The city was uninhabited, a hulk, a ruin. Why? What had happened here to turn this garden plain into a salt-crusted waste? The builders grew too proud, said Militor. They defied the gods, they overreached even their own powers, and stumbling, they fell headlong into decay. The life went out of the soil, the sky gave no rain, the spirit lost its energies; the city perished and was forgotten, and was whispered about by mythmakers, a city out of time, a city at the end of the world, a mighty mass of dead wonders, a habitation for jackals, a place where no one went. We are the first in centuries, said Scarp, to seek this city.
Halfway between dawn and noon they reached the wall and stood before the great gate. The gate alone was fifty feet high, a curving slab of burnished blue metal set smoothly into a recess in the tawny stucco of the wall. Breckenridge saw no way of opening it, no winch, no portcullis, no handles, no knobs. He feared that the impatient Militor would merely blow a hole in it. But, groping along the base of the gate, they found a small doorway, man-high and barely man-wide, near the left-hand edge. Ancient hinges yielded at a push. Scarp led the way inside.

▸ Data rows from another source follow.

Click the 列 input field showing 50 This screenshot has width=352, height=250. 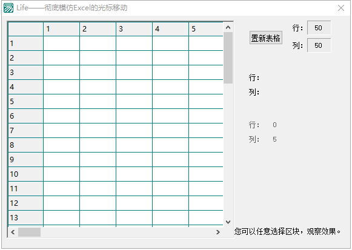pyautogui.click(x=319, y=45)
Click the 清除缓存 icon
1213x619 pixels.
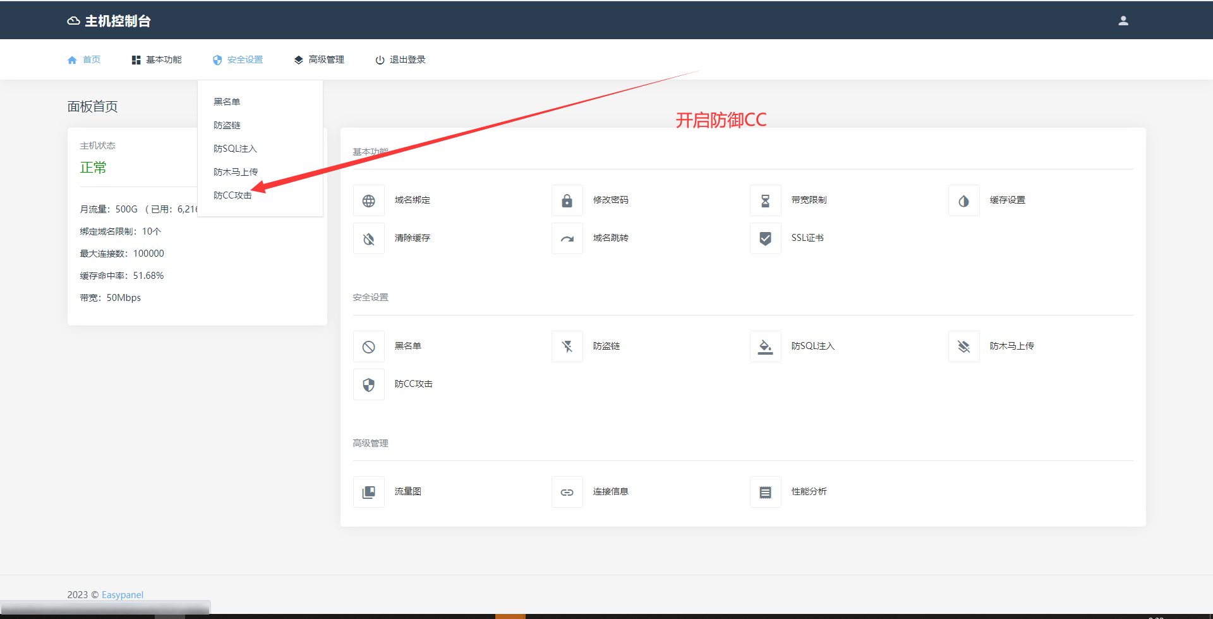pyautogui.click(x=369, y=239)
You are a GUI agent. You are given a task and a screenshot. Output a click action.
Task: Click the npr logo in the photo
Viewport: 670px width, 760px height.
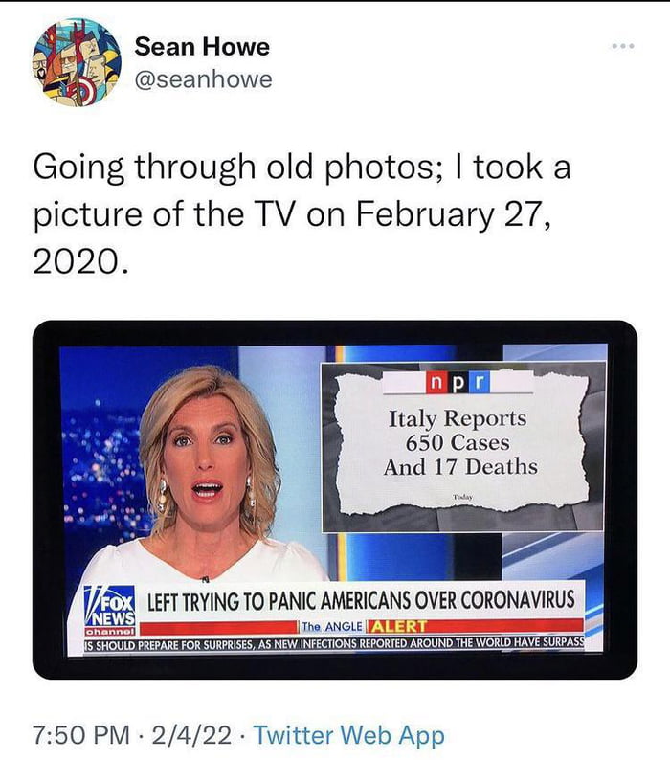pyautogui.click(x=458, y=383)
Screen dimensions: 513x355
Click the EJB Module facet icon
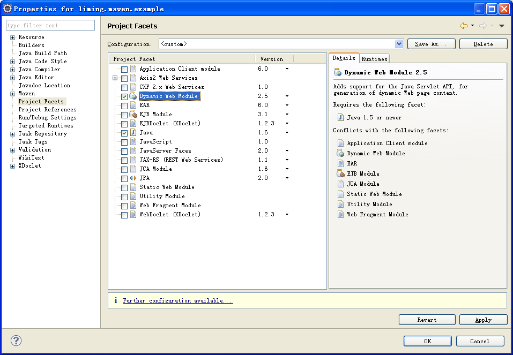click(133, 115)
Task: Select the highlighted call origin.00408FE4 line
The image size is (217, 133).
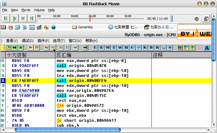Action: tap(81, 81)
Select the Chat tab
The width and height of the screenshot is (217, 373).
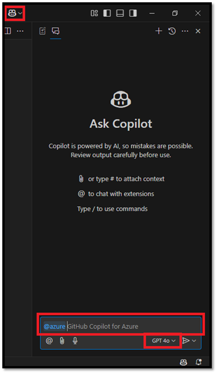coord(56,31)
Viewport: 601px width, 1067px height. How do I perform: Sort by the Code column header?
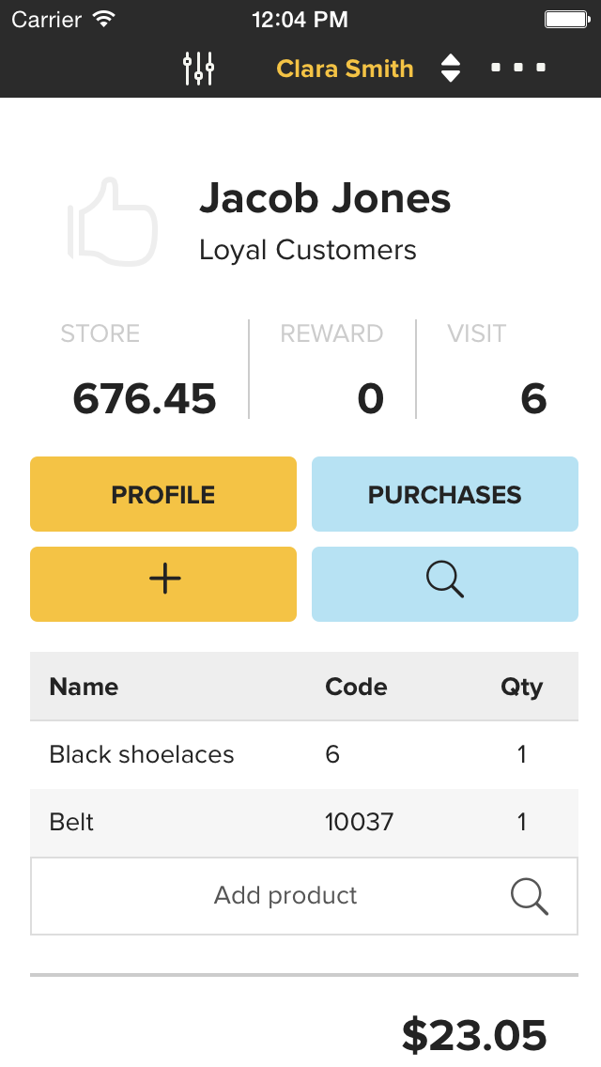pos(356,687)
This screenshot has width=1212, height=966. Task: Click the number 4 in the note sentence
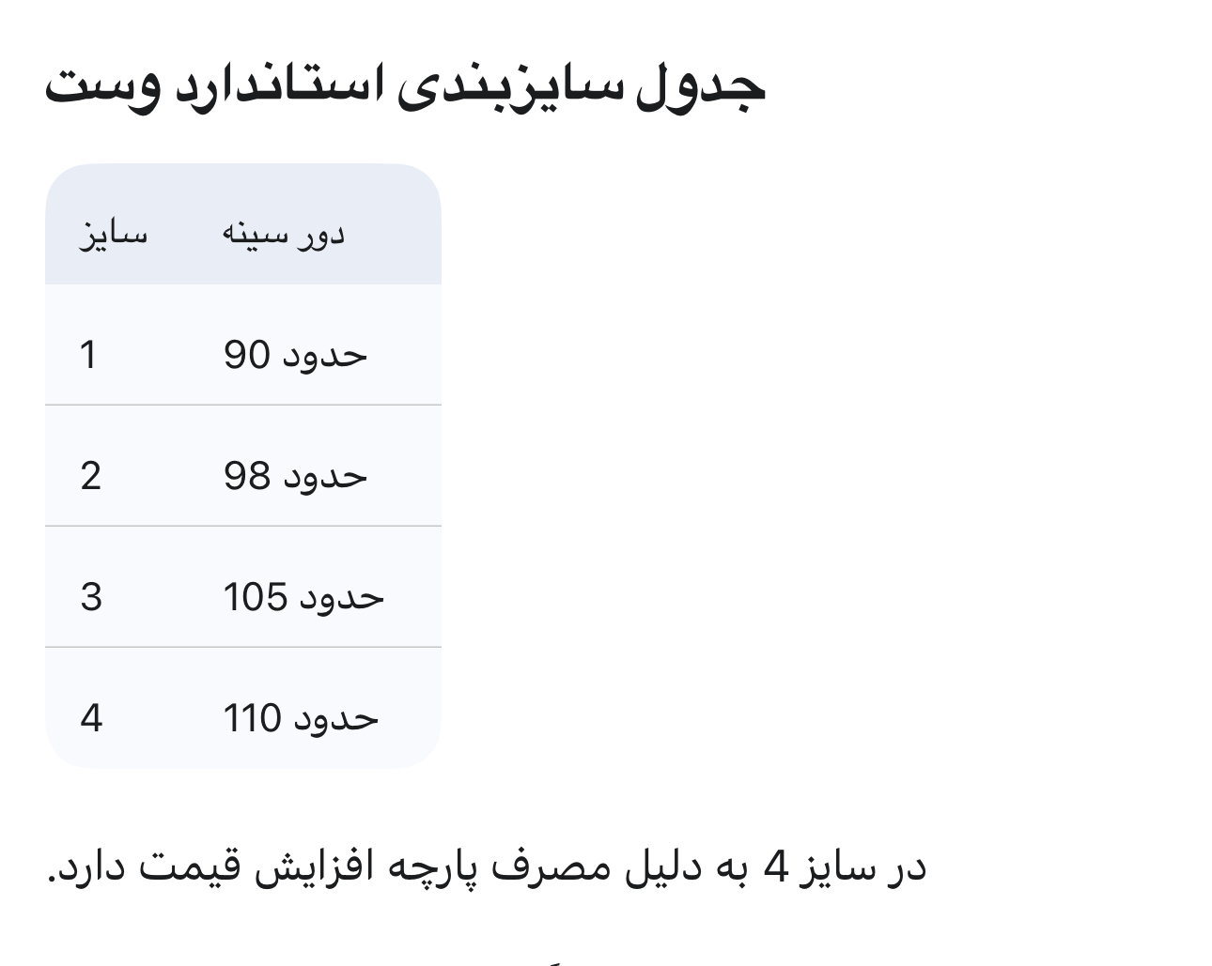click(x=775, y=867)
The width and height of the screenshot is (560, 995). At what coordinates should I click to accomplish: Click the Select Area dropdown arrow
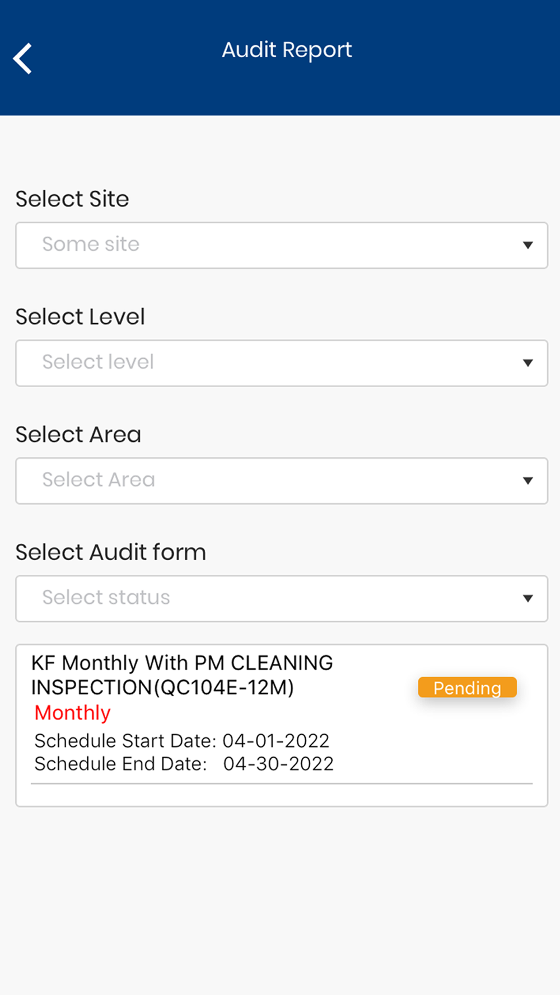pos(528,481)
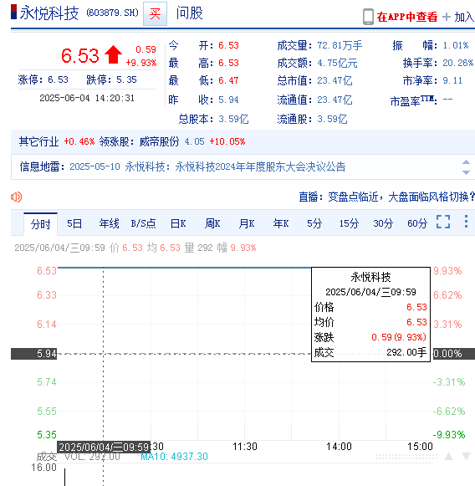Open fullscreen chart view icon
475x486 pixels.
click(443, 222)
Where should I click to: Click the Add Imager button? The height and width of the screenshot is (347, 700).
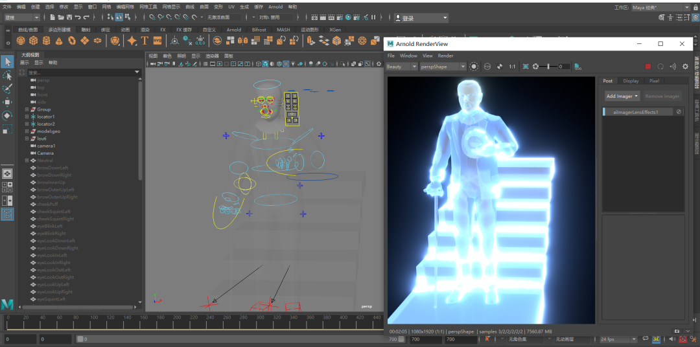pos(622,96)
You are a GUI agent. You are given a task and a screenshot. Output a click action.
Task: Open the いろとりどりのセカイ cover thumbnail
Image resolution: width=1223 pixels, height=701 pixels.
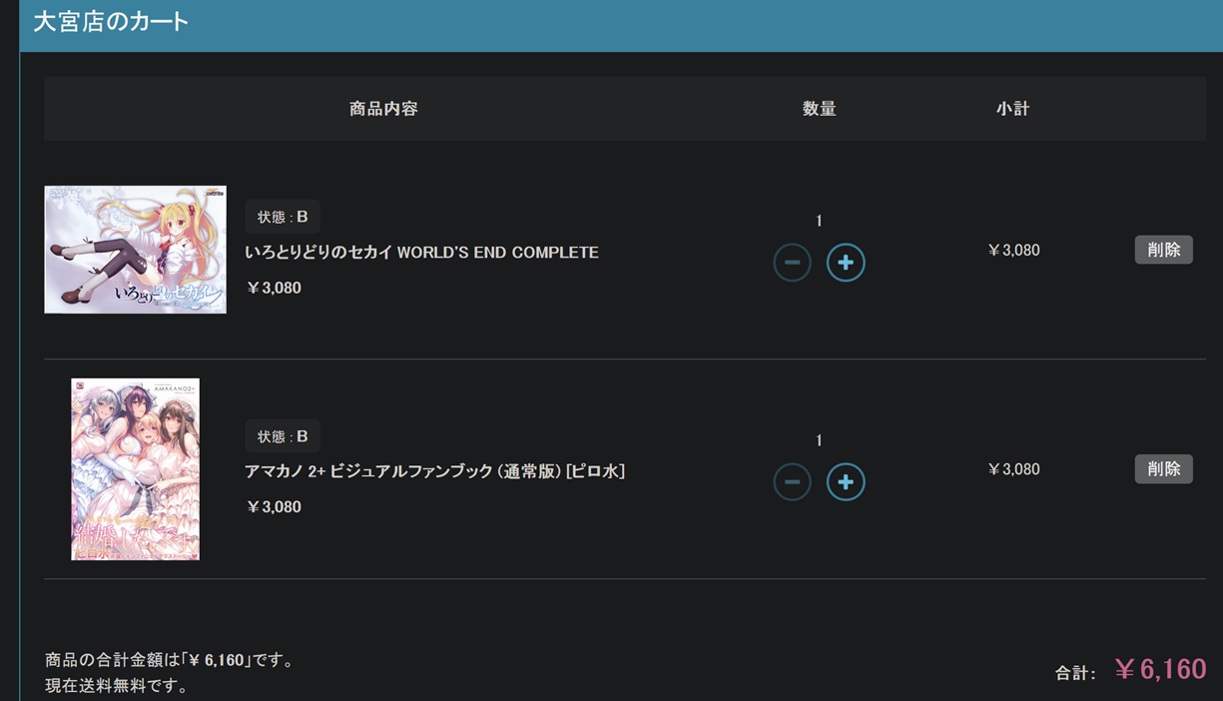point(135,250)
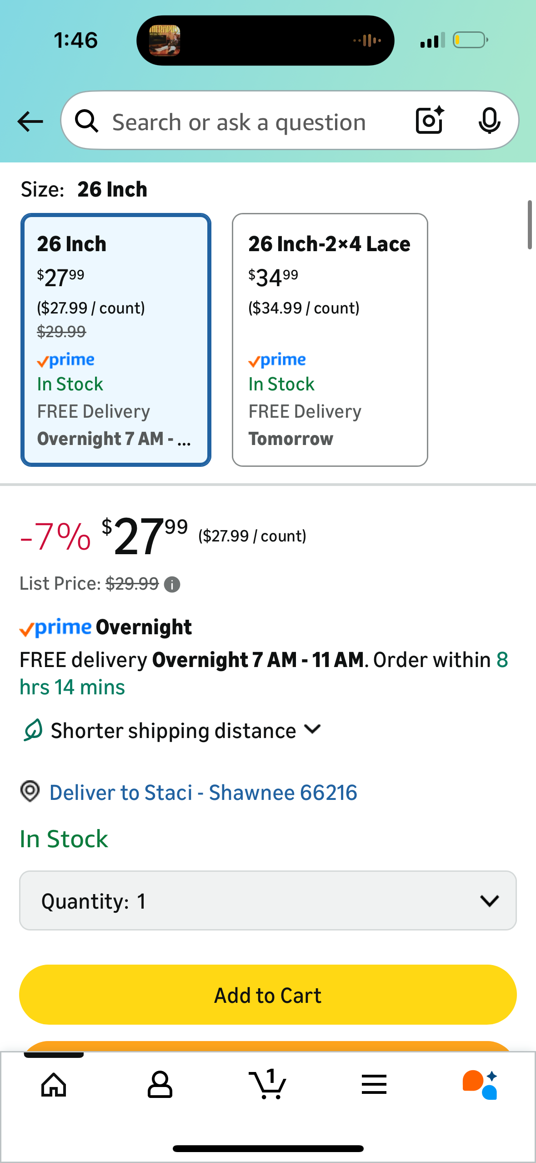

The city was as Breckenridge remembered it from his dream: the cobbled plaza, the broad avenues, the humped and rubbery buildings. The fierce sunlight, deflected and refracted by the undulant roof lines, reverberated from every flat surface and rebounded in showers of brilliant energy. Breckenridge shaded his eyes. It was as though the sky were full of pulsars. His soul was frying on a cosmic griddle, cooking in a torrent of hard radiation.
The city was inhabited.
Faces were visible at windows. Elusive figures emerged at street corners, peered, withdrew. Scarp called to them; they shrank back into the hard-edged shadows.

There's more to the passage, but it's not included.